>> begin Given information
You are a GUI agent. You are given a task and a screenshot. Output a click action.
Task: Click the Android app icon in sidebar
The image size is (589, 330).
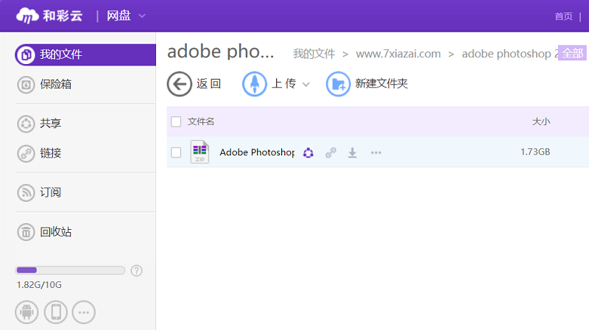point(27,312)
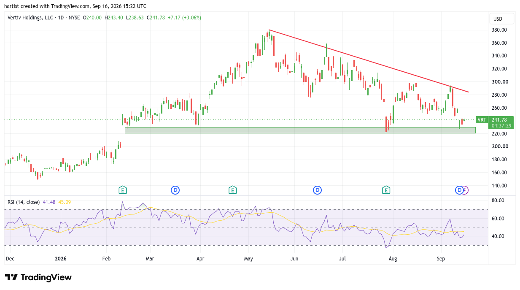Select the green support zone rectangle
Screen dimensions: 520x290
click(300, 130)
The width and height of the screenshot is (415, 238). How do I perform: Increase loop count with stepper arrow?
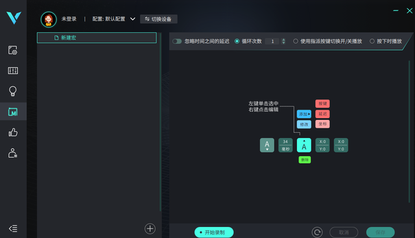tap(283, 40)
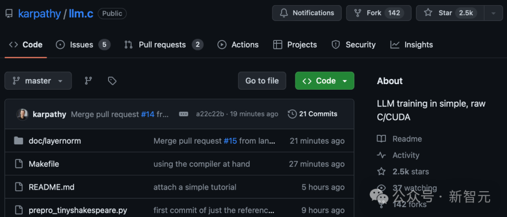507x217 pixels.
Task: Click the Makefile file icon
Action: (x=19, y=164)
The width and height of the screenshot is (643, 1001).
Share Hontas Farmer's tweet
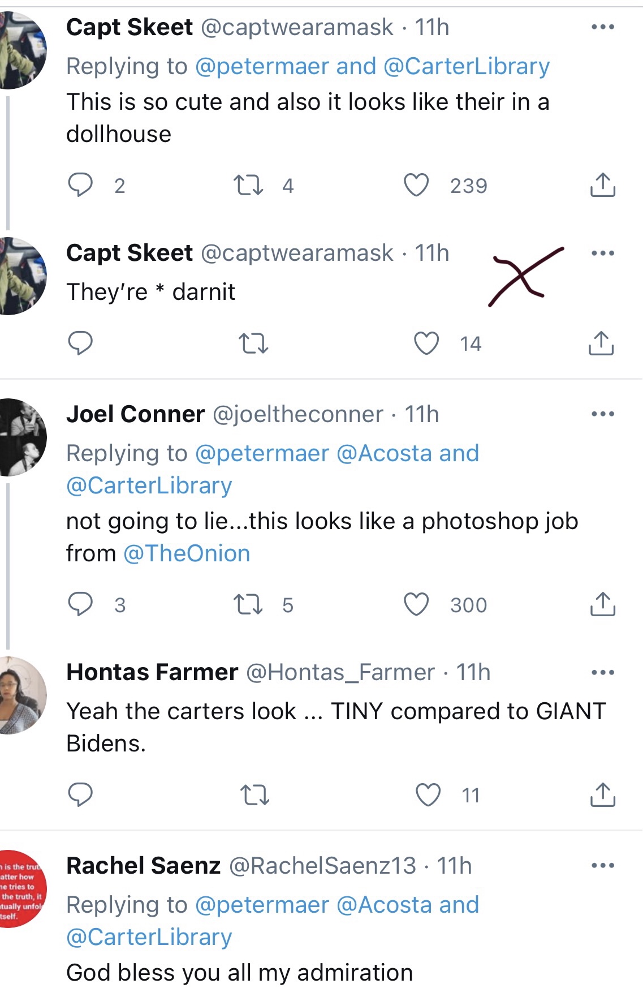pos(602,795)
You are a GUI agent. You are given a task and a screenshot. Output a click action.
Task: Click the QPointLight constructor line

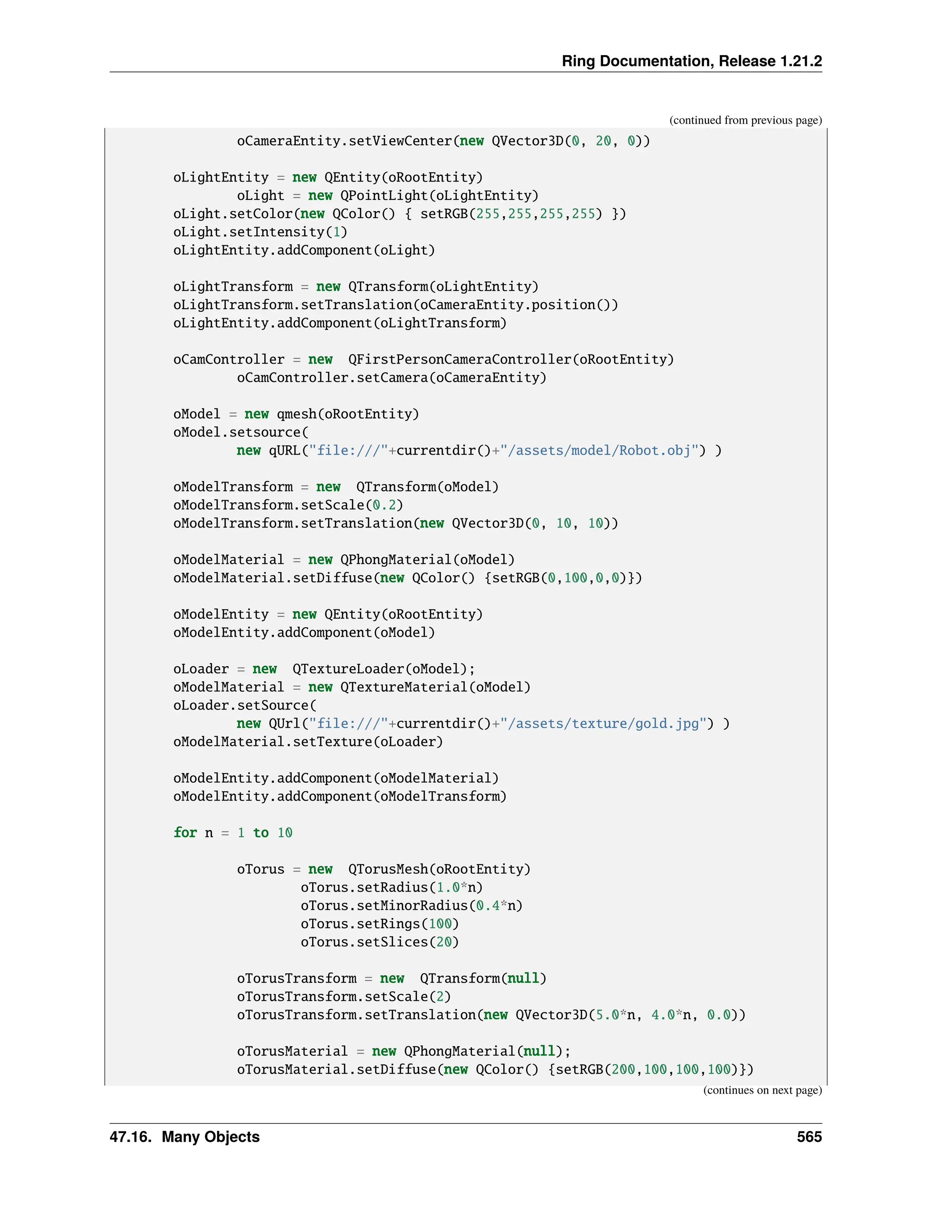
>> end Given information
Given problem:
Retype the items word for word, starting at the line containing "The width and height of the screenshot is (415, 238)." and running through the end of the items. Leave out the pictures.

Answer for the task:
The width and height of the screenshot is (415, 238). How do I perform: Increase loop count with stepper arrow?
tap(283, 40)
507x217 pixels.
Task: Click the Makefile file icon
Action: (x=19, y=164)
The width and height of the screenshot is (643, 1001).
Share Hontas Farmer's tweet
pos(602,795)
You are a GUI agent. You are given a task and a screenshot. Output a click action.
Task: Click the QPointLight constructor line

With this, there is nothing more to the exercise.